The Portland-centric development agency known as Tri-Met has decided to declare an impasse in their ongoing negotiations with the transit union, whose members have been working without a contract for the past year and a half. And although I generally despise unions in the public sector, it certainly appears that the agency has not been bargaining in good faith, as the union president alleges.
The sticking point seems to be that the agency wants line employees to pay into their health care package, along with retirees; essentially, they want to be allowed to renege on the bargain under which retirees left service. This is necessary in order to keep the agency from drowning in red ink while still allowing it to hand out big annual pay increases to managers, and so it's clear to them that the represented line staff are being completely unreasonable in failing to go along.
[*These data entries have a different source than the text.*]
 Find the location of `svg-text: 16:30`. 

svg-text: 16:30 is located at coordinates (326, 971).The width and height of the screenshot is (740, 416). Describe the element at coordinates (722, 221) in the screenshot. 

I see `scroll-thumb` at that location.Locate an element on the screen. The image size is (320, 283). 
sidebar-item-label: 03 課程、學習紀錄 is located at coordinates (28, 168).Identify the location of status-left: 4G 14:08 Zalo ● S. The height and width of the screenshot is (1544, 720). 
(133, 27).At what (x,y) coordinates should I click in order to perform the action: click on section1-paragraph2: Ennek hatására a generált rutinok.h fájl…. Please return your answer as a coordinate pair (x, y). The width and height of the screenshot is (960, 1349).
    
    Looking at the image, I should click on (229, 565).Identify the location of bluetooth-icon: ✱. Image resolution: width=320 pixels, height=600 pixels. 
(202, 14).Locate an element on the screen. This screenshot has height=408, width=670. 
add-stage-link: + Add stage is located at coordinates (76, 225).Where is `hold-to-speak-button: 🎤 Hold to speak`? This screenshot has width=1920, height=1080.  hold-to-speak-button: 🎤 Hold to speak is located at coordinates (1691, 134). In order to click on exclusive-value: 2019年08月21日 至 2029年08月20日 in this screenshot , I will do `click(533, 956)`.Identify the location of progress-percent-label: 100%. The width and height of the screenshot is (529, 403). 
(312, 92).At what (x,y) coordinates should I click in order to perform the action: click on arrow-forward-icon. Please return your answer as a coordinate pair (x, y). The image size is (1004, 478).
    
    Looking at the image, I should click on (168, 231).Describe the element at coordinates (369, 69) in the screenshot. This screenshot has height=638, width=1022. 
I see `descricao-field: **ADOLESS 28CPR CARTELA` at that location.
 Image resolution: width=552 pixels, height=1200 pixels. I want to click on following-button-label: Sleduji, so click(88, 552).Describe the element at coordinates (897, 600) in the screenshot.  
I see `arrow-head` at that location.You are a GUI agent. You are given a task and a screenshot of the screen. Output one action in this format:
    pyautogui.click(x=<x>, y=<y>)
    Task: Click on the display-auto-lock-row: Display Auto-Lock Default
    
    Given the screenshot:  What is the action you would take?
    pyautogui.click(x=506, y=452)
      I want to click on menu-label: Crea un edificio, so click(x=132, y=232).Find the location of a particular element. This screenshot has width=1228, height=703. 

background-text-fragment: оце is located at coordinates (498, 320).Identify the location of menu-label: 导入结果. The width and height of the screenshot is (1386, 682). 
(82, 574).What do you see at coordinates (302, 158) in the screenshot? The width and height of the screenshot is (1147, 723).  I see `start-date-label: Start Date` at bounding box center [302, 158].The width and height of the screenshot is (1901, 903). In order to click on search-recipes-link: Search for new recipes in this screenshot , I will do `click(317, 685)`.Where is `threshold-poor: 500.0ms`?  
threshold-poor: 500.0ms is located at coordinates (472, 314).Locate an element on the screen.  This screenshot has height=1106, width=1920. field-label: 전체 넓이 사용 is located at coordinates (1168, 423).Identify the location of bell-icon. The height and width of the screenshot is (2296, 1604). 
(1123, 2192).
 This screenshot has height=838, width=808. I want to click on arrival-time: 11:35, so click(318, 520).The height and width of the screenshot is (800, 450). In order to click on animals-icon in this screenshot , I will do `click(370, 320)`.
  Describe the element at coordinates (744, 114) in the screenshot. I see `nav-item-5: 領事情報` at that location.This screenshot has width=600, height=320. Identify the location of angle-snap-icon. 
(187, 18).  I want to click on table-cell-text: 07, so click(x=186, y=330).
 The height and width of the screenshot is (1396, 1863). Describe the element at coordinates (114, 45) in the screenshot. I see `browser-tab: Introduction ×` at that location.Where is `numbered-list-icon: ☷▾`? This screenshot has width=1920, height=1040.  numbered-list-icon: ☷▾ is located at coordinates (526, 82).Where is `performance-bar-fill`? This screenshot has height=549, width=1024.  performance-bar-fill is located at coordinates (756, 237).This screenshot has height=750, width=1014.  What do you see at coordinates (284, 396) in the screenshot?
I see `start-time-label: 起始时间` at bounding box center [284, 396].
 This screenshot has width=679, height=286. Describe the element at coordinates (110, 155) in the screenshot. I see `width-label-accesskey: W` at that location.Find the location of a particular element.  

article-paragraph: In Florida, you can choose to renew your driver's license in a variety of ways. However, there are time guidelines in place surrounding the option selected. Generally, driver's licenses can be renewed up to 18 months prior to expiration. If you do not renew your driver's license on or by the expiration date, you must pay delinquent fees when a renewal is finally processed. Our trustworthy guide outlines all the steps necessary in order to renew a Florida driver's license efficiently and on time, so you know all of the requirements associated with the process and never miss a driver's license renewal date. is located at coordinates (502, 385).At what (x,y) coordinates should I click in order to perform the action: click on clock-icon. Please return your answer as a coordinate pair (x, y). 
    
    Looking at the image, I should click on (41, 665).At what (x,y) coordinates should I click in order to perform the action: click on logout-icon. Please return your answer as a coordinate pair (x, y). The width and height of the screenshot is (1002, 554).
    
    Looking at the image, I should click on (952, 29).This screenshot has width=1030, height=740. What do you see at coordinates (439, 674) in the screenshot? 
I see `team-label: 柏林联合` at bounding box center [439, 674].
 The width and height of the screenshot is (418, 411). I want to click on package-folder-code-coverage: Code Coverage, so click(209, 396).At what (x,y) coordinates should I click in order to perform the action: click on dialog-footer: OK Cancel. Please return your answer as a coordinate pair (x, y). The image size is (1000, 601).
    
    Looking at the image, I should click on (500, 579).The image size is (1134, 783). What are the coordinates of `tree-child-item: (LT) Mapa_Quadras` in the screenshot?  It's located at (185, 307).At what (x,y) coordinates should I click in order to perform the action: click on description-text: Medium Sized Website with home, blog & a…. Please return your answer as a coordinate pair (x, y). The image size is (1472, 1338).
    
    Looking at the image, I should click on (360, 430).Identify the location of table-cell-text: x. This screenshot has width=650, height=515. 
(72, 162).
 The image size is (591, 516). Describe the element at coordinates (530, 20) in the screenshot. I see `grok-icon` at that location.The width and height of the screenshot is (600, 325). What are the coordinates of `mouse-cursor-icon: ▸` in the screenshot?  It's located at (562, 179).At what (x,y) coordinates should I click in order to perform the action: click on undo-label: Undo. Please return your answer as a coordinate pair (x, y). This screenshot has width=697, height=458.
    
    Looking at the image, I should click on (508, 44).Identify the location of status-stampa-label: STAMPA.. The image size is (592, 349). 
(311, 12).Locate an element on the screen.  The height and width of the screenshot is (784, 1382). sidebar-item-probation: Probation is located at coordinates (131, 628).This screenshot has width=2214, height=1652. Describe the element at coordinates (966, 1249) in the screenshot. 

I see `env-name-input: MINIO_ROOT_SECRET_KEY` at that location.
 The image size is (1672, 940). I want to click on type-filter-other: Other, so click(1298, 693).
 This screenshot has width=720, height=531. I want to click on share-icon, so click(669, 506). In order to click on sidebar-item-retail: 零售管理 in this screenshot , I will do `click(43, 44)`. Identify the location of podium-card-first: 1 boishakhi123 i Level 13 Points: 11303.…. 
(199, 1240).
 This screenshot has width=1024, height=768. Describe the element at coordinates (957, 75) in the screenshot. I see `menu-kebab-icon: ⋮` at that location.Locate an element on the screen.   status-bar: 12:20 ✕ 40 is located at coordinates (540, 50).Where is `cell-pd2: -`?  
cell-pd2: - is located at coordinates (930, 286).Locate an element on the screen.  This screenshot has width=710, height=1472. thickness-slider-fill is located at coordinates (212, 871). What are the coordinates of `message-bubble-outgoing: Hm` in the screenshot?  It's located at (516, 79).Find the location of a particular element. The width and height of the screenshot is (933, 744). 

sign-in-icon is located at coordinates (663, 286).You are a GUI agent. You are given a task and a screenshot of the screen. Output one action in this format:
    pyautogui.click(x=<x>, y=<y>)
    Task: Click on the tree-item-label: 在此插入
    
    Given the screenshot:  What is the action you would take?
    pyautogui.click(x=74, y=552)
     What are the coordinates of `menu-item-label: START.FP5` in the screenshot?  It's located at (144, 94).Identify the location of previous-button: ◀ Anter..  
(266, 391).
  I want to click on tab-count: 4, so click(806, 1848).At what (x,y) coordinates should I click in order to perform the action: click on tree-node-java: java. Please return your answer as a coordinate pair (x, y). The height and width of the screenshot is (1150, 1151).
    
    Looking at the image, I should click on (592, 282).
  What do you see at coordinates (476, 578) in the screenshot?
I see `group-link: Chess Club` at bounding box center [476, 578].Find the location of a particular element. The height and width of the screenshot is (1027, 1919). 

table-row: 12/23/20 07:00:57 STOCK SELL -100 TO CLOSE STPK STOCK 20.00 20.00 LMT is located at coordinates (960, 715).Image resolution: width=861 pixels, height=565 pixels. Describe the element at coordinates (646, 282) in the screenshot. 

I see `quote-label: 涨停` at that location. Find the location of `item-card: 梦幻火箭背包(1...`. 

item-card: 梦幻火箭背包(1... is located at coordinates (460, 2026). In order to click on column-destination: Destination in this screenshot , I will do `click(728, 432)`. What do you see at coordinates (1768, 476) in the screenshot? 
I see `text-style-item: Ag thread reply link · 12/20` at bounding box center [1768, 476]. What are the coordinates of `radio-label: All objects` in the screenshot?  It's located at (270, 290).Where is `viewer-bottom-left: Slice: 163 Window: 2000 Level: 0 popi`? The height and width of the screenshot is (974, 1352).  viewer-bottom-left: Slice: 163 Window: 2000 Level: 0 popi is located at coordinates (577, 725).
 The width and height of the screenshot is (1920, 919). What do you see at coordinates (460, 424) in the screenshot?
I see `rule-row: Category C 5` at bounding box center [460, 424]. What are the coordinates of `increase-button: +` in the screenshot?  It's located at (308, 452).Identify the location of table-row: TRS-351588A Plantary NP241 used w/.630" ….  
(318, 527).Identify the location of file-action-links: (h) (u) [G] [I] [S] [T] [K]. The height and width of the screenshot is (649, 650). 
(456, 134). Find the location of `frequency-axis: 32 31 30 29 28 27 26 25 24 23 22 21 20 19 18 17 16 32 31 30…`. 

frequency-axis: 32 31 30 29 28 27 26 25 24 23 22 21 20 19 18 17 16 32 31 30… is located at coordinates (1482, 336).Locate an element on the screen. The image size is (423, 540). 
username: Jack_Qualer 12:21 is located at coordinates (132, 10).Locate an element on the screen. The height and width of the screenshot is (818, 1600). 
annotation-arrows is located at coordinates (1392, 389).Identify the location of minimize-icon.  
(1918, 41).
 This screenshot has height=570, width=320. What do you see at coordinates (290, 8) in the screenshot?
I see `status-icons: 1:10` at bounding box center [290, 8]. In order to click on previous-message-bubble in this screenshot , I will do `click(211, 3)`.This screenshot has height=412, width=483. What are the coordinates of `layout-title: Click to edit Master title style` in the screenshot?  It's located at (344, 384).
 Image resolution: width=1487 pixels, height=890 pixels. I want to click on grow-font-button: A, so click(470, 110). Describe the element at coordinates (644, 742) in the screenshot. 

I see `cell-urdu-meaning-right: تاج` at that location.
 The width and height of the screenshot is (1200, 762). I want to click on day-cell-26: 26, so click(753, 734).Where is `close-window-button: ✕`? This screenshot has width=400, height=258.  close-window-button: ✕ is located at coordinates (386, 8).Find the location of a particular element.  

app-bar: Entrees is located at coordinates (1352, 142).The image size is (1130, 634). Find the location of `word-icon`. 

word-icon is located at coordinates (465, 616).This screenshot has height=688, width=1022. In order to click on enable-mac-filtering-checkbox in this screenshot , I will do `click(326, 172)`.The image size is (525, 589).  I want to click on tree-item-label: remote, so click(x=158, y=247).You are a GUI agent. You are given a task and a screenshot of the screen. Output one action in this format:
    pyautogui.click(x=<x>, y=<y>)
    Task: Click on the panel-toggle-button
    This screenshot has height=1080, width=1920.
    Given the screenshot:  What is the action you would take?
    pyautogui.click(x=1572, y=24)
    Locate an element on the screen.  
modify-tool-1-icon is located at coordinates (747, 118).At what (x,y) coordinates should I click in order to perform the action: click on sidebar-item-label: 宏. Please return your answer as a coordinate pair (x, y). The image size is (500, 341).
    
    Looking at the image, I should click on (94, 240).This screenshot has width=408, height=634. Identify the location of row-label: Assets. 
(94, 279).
Meanwhile, Tri-Met got themselves caught in another lie involving their security cameras: a local television station has for month been seeking information from the agency regarding the operational status of the cameras, only to be consistently stonewalled.
TriMet also said that, under federal law, it can’t release the maintenance records. It claimed the Transportation Security Administration refuses to allow the records to be released because they are security sensitive.
TSA, however, said TriMet’s records are not the TSA’s to disclose.
If you're going to use the feds as an excuse for hiding information, it's generally a good idea to make sure in advance that the feds actually agree with you. Otherwise, you can end up looking really stupid.